The biological processes involved in the preservation, viability, and revival of long‐term dormant dinoflagellate cysts buried in sediments remain unknown. Based on studies of plant seed physiology, we tested whether the revival of ancient cysts preserved in century‐old sediments from the Bay of Brest (France) could be stimulated by melatonin and gibberellic acid, two molecules commonly used in seed priming. Dinoflagellates were revived from sediments dated to approximately 150 years ago (156 ± 27, 32 cm depth), extending the known record age of cyst viability previously established as around one century. A culture suspension of sediments mixed with melatonin and gibberellic acid solutions as biostimulants exhibited germination of 11 dinoflagellate taxa that could not be revived under controlled culture conditions. The biostimulants revived some dinoflagellates from century‐old sediments, including the potentially toxic species Alexandrium minutum. The biostimulants showed positive effects on germination on even more ancient cysts, showing dose‐dependent effects on the germination of Scrippsiella acuminata. Concentrations of 1, 10, and 100 µM melatonin and gibberellic acid promoted germination.

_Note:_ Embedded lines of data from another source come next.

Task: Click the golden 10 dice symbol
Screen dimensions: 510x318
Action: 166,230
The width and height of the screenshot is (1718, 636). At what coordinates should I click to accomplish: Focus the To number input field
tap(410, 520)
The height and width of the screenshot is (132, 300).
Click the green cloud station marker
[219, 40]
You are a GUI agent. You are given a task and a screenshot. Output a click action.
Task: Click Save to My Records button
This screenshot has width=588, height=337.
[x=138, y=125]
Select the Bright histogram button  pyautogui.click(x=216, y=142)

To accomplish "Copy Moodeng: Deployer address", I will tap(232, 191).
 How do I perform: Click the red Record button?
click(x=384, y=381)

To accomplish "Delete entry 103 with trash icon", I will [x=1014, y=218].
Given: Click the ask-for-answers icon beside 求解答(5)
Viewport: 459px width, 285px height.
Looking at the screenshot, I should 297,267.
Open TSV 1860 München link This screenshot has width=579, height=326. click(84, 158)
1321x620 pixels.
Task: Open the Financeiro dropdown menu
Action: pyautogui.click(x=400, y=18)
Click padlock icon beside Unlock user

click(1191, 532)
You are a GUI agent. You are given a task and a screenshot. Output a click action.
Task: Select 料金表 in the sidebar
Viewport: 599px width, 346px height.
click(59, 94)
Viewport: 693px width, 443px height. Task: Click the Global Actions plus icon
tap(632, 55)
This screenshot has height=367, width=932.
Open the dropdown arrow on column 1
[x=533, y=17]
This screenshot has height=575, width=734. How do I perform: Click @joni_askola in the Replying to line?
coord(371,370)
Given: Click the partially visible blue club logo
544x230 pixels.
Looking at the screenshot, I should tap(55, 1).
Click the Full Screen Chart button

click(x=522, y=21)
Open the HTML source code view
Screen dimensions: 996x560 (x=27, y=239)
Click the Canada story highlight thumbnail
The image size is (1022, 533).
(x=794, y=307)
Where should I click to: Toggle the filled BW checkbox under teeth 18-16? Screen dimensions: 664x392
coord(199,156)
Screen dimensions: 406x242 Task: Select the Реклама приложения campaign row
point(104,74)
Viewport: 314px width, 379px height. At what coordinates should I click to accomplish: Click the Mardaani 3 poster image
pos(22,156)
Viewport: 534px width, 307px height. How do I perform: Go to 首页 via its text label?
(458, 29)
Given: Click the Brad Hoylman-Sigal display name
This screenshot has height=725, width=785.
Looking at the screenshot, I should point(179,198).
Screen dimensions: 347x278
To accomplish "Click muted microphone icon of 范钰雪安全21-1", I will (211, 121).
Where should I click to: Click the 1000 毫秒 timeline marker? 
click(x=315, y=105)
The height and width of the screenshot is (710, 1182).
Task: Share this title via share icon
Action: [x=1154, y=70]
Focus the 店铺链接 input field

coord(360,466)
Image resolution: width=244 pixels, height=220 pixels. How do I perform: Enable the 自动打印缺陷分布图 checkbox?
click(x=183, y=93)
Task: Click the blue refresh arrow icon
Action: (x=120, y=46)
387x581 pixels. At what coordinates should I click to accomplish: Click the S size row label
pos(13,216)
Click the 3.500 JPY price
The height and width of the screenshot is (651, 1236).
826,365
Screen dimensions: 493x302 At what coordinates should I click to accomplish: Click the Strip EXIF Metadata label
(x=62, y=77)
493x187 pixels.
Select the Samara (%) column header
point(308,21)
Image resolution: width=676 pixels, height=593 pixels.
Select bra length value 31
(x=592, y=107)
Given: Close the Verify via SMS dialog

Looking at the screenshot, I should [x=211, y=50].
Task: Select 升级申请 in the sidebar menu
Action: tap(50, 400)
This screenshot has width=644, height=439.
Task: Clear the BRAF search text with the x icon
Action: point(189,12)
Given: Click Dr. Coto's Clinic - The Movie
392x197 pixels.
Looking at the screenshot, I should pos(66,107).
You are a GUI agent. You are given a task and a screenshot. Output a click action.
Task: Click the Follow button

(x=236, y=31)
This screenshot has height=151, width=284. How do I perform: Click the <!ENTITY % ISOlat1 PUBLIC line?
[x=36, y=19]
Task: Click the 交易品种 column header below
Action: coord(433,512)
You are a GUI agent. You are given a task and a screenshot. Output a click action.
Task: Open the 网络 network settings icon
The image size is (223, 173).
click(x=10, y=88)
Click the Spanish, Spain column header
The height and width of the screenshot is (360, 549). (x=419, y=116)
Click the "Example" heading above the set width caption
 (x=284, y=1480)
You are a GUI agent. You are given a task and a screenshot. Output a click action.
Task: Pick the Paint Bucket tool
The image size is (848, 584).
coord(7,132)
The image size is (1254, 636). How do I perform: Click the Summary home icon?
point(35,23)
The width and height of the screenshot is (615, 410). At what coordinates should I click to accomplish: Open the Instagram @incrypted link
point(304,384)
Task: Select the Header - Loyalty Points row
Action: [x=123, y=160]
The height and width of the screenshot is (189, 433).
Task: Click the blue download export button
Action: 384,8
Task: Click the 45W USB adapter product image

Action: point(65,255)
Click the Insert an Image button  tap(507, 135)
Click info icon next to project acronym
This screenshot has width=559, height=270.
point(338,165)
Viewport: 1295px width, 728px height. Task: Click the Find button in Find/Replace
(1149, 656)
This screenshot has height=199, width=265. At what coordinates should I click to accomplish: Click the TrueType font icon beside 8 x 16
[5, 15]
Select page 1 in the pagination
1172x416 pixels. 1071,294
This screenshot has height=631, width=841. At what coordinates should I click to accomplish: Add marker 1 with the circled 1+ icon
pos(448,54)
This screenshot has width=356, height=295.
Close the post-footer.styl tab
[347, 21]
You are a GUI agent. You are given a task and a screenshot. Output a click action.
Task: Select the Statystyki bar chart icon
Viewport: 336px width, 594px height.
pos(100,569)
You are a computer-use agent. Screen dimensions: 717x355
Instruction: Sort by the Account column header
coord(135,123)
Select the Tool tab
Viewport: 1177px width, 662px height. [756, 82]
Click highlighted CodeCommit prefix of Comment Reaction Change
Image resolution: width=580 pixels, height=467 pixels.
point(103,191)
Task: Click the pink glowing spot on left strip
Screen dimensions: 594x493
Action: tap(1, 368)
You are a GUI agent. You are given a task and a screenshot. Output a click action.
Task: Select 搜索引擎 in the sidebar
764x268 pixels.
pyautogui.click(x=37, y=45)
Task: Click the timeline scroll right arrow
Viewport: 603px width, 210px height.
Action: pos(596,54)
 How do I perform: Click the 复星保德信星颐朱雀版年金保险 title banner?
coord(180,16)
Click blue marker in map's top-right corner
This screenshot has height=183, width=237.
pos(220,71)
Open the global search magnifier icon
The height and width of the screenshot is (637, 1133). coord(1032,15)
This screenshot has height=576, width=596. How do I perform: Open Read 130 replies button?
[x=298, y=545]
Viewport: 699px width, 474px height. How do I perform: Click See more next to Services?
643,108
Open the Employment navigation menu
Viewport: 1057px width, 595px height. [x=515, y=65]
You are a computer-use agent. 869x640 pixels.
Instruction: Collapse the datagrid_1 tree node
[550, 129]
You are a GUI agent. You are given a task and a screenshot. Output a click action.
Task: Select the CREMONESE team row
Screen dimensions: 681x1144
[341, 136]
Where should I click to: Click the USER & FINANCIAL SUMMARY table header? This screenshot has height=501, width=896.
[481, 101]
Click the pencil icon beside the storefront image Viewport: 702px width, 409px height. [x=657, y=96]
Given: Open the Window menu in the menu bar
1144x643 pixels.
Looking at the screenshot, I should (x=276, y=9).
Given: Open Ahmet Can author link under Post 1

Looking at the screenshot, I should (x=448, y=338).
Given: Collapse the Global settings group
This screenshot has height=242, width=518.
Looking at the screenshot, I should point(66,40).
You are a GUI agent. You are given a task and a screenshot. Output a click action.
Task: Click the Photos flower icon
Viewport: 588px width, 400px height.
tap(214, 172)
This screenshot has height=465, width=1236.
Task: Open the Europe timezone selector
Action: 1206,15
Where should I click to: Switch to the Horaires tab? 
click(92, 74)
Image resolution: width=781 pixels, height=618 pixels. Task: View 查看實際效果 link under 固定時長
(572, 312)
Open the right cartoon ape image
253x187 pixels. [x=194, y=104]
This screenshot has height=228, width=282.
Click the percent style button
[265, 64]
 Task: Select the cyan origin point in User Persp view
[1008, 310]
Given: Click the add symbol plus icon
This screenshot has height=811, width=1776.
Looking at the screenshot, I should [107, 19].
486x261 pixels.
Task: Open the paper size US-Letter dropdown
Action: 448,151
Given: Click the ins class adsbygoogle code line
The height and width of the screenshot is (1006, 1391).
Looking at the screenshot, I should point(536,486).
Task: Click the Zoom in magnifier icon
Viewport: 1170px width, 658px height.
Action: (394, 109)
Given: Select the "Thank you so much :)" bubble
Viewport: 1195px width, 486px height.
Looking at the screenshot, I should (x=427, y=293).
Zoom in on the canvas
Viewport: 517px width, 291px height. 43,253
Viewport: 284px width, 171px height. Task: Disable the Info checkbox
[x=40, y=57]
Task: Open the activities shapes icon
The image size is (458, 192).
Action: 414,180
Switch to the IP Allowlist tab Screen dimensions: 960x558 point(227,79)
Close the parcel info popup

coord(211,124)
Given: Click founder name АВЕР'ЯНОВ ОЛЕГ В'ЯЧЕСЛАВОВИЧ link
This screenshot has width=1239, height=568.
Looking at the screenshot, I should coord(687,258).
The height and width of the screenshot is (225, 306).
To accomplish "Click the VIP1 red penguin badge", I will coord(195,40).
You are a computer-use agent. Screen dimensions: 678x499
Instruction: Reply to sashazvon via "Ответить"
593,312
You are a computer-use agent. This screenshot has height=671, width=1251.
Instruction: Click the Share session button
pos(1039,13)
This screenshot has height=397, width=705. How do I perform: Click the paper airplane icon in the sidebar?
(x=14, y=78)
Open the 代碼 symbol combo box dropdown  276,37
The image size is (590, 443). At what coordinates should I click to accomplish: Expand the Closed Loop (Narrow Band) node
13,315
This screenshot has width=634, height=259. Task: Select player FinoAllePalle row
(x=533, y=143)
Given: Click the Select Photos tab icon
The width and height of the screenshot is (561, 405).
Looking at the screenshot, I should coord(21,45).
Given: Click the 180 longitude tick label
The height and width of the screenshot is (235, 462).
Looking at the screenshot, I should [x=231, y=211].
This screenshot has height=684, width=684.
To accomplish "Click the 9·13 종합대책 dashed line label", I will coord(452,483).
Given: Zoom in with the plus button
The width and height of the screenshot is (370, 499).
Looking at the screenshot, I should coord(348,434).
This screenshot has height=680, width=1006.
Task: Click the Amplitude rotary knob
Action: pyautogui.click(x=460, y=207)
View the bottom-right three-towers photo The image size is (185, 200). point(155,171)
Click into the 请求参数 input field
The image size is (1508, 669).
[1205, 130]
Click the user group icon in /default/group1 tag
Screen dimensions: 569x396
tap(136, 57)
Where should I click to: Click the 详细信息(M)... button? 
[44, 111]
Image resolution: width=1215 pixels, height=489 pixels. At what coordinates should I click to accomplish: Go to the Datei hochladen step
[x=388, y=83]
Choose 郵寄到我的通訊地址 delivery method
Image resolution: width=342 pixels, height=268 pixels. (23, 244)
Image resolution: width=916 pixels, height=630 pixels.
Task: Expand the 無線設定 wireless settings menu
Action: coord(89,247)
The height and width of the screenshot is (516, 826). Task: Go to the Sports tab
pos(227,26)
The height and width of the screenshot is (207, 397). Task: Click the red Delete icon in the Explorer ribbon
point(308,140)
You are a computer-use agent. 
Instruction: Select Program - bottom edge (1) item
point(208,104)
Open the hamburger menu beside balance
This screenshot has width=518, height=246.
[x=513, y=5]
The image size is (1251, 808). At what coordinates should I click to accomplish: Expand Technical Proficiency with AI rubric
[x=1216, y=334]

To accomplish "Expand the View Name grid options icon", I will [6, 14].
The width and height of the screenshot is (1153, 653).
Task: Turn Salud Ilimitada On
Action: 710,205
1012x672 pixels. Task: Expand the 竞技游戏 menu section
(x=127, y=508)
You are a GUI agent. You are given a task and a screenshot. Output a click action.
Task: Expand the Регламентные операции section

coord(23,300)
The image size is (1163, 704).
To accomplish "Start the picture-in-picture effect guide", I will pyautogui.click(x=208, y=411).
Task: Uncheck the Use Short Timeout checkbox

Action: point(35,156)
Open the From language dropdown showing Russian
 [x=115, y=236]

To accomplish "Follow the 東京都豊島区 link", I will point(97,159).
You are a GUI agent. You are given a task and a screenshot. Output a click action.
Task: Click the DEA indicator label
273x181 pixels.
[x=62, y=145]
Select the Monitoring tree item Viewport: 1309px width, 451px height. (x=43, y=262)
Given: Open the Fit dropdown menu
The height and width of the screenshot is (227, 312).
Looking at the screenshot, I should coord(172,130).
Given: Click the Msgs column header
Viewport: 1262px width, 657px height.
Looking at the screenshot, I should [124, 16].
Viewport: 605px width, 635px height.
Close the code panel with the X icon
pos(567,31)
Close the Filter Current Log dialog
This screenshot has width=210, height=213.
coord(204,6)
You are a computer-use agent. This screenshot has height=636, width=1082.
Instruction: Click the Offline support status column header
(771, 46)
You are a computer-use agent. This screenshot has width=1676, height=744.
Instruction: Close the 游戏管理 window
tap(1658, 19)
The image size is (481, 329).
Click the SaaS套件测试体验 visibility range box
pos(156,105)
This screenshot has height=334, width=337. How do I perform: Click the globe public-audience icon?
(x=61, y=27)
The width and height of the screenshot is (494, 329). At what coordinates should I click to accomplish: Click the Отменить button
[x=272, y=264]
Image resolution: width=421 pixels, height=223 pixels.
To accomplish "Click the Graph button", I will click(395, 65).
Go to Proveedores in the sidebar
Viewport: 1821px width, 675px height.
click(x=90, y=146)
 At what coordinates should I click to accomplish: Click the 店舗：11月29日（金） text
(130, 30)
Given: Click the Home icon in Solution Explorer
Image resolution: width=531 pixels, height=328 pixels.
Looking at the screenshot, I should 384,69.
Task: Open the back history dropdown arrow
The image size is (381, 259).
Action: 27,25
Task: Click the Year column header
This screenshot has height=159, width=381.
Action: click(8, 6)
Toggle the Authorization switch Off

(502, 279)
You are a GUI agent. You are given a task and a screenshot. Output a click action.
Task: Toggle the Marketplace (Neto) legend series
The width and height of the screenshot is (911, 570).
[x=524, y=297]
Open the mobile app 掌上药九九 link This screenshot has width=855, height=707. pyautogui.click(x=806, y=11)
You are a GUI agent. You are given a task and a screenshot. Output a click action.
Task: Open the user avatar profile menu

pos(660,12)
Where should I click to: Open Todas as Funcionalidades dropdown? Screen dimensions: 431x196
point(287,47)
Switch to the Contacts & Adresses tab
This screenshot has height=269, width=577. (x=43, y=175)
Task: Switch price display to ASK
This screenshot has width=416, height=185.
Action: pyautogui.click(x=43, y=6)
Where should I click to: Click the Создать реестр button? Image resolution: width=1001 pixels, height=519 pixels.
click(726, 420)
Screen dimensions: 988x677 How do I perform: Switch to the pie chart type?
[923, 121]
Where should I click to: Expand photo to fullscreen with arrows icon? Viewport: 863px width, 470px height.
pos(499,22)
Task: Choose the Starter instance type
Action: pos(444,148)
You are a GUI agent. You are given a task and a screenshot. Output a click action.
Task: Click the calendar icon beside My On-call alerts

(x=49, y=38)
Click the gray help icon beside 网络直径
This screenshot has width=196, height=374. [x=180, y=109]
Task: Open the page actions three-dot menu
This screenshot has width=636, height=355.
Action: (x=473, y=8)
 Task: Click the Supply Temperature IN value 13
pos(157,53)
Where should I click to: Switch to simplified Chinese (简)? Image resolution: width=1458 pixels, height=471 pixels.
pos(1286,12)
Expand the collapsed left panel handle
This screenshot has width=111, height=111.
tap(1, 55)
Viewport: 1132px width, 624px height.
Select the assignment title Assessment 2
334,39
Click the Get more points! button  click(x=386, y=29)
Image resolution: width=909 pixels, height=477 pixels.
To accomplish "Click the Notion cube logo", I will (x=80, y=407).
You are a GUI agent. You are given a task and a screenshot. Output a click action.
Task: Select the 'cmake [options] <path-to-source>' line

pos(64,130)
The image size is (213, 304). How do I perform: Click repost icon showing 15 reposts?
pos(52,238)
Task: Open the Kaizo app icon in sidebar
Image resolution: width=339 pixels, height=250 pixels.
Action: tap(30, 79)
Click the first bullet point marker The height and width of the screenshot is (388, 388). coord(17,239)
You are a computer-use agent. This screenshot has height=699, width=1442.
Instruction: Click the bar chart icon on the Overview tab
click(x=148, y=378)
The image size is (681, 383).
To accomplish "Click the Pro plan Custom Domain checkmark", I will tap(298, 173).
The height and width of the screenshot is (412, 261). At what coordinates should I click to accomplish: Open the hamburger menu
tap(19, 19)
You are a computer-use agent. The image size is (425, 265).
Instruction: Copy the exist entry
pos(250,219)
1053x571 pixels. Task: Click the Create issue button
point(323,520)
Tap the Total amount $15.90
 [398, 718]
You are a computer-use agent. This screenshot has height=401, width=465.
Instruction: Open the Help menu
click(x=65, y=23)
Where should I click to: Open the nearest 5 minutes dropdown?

In contrast, 1000 µM solutions, particularly for melatonin, drastically decreased germination, suggesting a potential noxious effect of high doses of these molecules on dinoflagellate revival. Our findings suggest that melatonin and gibberellic acid are involved in the stimulation of germination of dinoflagellate cysts. These biostimulants can be used to germinate long‐term stored dinoflagellate cysts, which may promote studies of ancient strains in the resurrection ecology research field.